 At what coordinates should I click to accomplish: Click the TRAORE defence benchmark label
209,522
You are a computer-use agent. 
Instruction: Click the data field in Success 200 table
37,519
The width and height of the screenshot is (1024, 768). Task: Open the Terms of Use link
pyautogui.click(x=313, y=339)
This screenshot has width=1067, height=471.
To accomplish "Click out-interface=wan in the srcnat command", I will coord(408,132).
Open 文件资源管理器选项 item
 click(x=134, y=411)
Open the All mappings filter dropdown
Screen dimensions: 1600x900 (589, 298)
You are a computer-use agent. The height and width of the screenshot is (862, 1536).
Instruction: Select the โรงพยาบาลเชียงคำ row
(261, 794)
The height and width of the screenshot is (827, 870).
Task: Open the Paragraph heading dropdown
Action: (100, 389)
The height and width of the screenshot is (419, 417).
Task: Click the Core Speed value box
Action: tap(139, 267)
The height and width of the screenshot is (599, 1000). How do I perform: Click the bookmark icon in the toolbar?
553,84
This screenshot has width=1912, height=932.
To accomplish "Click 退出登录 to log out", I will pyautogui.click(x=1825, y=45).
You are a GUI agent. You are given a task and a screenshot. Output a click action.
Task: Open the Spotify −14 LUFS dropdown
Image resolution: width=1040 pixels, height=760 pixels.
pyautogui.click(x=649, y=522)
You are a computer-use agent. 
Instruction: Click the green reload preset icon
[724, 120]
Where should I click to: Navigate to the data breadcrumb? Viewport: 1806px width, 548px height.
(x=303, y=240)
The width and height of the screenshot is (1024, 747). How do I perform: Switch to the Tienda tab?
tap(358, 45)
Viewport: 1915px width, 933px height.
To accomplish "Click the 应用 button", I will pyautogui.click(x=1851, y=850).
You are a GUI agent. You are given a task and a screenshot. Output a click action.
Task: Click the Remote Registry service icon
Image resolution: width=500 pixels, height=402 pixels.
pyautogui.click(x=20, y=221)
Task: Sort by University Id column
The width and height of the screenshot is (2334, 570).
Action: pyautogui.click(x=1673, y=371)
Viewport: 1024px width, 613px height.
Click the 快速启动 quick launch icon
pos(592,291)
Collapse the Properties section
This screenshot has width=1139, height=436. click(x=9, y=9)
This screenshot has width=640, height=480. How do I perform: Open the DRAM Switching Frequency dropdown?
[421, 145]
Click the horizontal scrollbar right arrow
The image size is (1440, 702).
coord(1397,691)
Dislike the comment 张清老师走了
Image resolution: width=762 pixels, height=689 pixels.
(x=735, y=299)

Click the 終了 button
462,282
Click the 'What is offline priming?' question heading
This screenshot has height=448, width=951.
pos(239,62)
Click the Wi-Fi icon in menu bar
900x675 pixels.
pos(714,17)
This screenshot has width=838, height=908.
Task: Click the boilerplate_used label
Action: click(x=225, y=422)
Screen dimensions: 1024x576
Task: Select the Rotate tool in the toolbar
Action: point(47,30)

• _ASSIGNED TASK_
Could you write out all the entries word for word?

• _PROBLEM SOLUTION_
 At what coordinates should I click to accomplish: Click the TRAORE defence benchmark label
209,522
You are a computer-use agent. 
Instruction: Click the data field in Success 200 table
37,519
The width and height of the screenshot is (1024, 768). Task: Open the Terms of Use link
pyautogui.click(x=313, y=339)
This screenshot has width=1067, height=471.
To accomplish "Click out-interface=wan in the srcnat command", I will coord(408,132).
Open 文件资源管理器选项 item
 click(x=134, y=411)
Open the All mappings filter dropdown
Screen dimensions: 1600x900 (589, 298)
You are a computer-use agent. The height and width of the screenshot is (862, 1536).
Instruction: Select the โรงพยาบาลเชียงคำ row
(261, 794)
The height and width of the screenshot is (827, 870).
Task: Open the Paragraph heading dropdown
Action: (100, 389)
The height and width of the screenshot is (419, 417).
Task: Click the Core Speed value box
Action: tap(139, 267)
The height and width of the screenshot is (599, 1000). How do I perform: Click the bookmark icon in the toolbar?
553,84
This screenshot has width=1912, height=932.
To accomplish "Click 退出登录 to log out", I will pyautogui.click(x=1825, y=45).
You are a GUI agent. You are given a task and a screenshot. Output a click action.
Task: Open the Spotify −14 LUFS dropdown
Image resolution: width=1040 pixels, height=760 pixels.
pyautogui.click(x=649, y=522)
You are a computer-use agent. 
Instruction: Click the green reload preset icon
[724, 120]
Where should I click to: Navigate to the data breadcrumb? Viewport: 1806px width, 548px height.
(x=303, y=240)
The width and height of the screenshot is (1024, 747). How do I perform: Switch to the Tienda tab?
tap(358, 45)
Viewport: 1915px width, 933px height.
To accomplish "Click the 应用 button", I will pyautogui.click(x=1851, y=850).
You are a GUI agent. You are given a task and a screenshot. Output a click action.
Task: Click the Remote Registry service icon
Image resolution: width=500 pixels, height=402 pixels.
pyautogui.click(x=20, y=221)
Task: Sort by University Id column
The width and height of the screenshot is (2334, 570).
Action: pyautogui.click(x=1673, y=371)
Viewport: 1024px width, 613px height.
Click the 快速启动 quick launch icon
pos(592,291)
Collapse the Properties section
This screenshot has width=1139, height=436. click(x=9, y=9)
This screenshot has width=640, height=480. How do I perform: Open the DRAM Switching Frequency dropdown?
[421, 145]
Click the horizontal scrollbar right arrow
The image size is (1440, 702).
coord(1397,691)
Dislike the comment 张清老师走了
Image resolution: width=762 pixels, height=689 pixels.
(x=735, y=299)

Click the 終了 button
462,282
Click the 'What is offline priming?' question heading
This screenshot has height=448, width=951.
pos(239,62)
Click the Wi-Fi icon in menu bar
900x675 pixels.
pos(714,17)
This screenshot has width=838, height=908.
Task: Click the boilerplate_used label
Action: click(x=225, y=422)
Screen dimensions: 1024x576
Task: Select the Rotate tool in the toolbar
Action: point(47,30)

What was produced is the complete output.